Proses boarding cepat, tampak berjejer Citilink, Lion, Garuda Indonesia Airbus 330 yang mengantar pulang jamaah haji,  lalu di ujung ada Batik Air. Masuk pesawat disambut pramugari Batik Air dengan ramah, mungkin karena produk premium Lion Group,  sehingga lebih spesial. Kursi kulit imitasi,  ada audio video tanpa headset (siapkan sendiri),  dan hidangan nya adalah 2 roti : roti ayam dan muffin coklat. Minum nya air putih, dan teh/kopi. Lumayan, tapi tak selengkap Garuda Indonesia baik makanan maupun hiburannya. Sangat mirip dengan Malindo. Semua fasilitas tersebut membuat penerbangan terasa lebih singkat.

saudara nya batik air.jpg

lion air sedang siap take off

audio video batik air.jpg

hiburan di batik air

space kaki batik air.jpg

ruang kaki yang cukup lebar

minuman batik air.jpg

kebanyakan air putih, kopi/teh tidak diberikan jika tidak di minta

makanan batik air.jpg

makanan di batik air

Saat turun tangga tidak ada yang mengarahkan dan tidak ada bus penjemput,  sehingga sebagian tersesat salah masuk terminal. Overal kualitasnya sangat kurang di sini. Nilai plus perjalanan bersama Batik Air hari ini : mendekati on time, semi full service, peramah pramugarinya, nilai minus : layanan seadanya, tidak ada pengarah waktu turun pesawat.

Urutan kualitas layanan versi saya hari ini : 1.Garuda Indonesia,  2.Air Asia, 3. Sriwijaya, 4.Citilink, 5.Batik/Malindo, 6.Lion Air.

Kesimpulan : kualitas layanan Batik Air masih jauh di bawah Garuda Indonesia atau maskapai berbintang lainnya,  lebih mirip Malindo/Batik Malaysia yang satu grup dengan mereka.  Dan di  hari batik nasional tidak ada acara/layanan yang spesial di Batik Air.

Selasa, 11 September 2018 : Tahun baru Muharam 1440 H

Kali ini saudara saya berbagi pengalaman terbang menggunakan Batik Air dari Tarakan ke Jakarta Cengkareng (TRK-CGK). lama perjalanan 2 jam 25 menit pada pagi hari.
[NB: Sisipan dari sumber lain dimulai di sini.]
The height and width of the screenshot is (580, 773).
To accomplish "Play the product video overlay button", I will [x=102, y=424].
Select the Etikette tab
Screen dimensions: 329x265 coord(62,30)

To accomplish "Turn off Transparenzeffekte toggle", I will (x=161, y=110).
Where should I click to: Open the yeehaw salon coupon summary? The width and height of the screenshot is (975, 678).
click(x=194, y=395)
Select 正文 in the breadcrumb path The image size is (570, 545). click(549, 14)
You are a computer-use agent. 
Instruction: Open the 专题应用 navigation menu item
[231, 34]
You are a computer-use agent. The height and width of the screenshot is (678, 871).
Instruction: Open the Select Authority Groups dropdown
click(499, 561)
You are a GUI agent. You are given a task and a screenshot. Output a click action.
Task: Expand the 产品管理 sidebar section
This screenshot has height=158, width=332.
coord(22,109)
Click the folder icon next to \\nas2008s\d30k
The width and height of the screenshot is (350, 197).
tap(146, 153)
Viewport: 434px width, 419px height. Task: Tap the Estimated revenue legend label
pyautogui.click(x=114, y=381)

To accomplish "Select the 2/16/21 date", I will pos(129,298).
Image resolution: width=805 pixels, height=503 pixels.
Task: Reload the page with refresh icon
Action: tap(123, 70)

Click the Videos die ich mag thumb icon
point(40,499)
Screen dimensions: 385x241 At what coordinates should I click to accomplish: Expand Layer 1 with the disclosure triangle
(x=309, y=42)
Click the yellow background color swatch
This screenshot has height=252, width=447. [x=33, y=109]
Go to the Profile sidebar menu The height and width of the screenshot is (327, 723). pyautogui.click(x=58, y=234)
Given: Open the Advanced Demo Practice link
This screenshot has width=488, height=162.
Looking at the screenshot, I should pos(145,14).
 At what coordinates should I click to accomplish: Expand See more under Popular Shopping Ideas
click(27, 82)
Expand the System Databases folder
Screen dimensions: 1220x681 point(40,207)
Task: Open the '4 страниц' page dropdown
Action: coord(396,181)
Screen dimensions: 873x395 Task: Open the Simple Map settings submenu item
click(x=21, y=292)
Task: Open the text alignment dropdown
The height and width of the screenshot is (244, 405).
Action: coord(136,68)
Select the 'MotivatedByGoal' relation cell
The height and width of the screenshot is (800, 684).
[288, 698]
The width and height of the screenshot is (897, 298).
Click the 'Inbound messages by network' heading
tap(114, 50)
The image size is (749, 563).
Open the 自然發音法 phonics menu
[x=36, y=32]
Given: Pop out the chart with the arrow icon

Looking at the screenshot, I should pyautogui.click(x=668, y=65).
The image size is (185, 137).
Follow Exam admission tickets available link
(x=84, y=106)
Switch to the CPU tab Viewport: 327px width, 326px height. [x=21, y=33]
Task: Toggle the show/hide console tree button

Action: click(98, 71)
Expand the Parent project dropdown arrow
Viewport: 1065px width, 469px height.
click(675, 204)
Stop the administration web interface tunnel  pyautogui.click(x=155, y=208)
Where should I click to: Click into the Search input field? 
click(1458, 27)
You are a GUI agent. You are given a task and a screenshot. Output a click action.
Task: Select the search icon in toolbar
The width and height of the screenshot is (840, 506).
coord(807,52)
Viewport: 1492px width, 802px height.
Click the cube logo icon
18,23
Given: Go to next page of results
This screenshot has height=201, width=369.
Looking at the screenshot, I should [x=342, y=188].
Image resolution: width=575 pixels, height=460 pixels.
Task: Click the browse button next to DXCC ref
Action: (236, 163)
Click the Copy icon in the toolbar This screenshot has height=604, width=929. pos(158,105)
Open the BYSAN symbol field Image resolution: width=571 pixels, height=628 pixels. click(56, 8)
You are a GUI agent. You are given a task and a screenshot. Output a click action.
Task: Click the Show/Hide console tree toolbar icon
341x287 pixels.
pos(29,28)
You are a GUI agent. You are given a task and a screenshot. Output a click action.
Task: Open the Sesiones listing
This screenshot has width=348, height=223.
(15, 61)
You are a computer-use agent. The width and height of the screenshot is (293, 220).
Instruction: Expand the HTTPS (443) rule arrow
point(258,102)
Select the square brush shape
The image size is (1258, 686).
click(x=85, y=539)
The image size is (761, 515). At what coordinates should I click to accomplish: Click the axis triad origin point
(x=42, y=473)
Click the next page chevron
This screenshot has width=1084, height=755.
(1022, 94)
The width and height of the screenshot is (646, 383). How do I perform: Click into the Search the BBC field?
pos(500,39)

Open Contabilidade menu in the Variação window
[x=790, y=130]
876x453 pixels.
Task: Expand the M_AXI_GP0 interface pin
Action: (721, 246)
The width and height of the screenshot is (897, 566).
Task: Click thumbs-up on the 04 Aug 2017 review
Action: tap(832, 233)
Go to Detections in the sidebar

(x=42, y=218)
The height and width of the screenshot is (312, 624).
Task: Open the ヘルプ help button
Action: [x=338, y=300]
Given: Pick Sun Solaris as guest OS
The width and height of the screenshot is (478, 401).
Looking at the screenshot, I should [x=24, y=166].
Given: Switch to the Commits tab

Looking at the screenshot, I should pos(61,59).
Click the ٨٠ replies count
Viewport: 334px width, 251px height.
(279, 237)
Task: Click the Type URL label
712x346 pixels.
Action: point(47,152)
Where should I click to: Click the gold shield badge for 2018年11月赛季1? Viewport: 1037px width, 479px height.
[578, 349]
Pesawatnya bagus, tepat waktu, meski penumpang nya cuma 19 tapi pelayanan nya tetap optimal. Makanannya enak, minumannya oke, hiburan di pesawatnya bagus-bagus, banyak pilihan. Memuaskan.

Siangnya lanjut dengan Batik Air juga dari Jakarta Cengkareng ke Makassar (CGK-UPG), lama perjalanan 2 jam 15 menit. Hidangannya lengkap seperti dari Tarakan tadi. Ada nasi ayam bumbu rendang, roti dan minum. Hiburan audio video nya juga lengkap. Ada informasi pula di majalahnya bahwa Batik Air menyiapkan menu khusus, diantaranya menu vegetarian dan pizza foccacia untuk rute Singapura, Kuala Lumpur dan Denpasar, bekerjasama dengan Malindo Air. Adapun menu nusantara yang dapat dinikmati antara lain : nasi liwet ayam goreng lengkuas, nasi ayam bumbu cabai hijau, dan nasi goreng jamur dengan ayam panggang. Semua makanan berkualitas/bermutu, aman dan halal. Informasi lainnya jumlah pesawat Batik Air saat ini ada 55 unit dengan umur rata-rata 7 bulan. Wow.

Setelah dari Makassar lanjut ke Ambon (UPG-AMQ), menggunakan Batik Air pula. Lama penerbangan 1 jam 55 menit, tidak ada makanan maupun hiburan. Hanya snack, minuman dan bacaan. Beberapa penerbangan Batik Air memang belum terpasang inflight entertainment, untuk mengalihkan kebosanan baca majalah Batik Air saja.